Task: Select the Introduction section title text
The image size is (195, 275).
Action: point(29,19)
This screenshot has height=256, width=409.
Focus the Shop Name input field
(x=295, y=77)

================================

Each line from the one containing "This screenshot has height=256, width=409." through the end of the listing above should be copied exactly, with no other line included.

This screenshot has height=256, width=409.
Focus the Shop Name input field
(x=295, y=77)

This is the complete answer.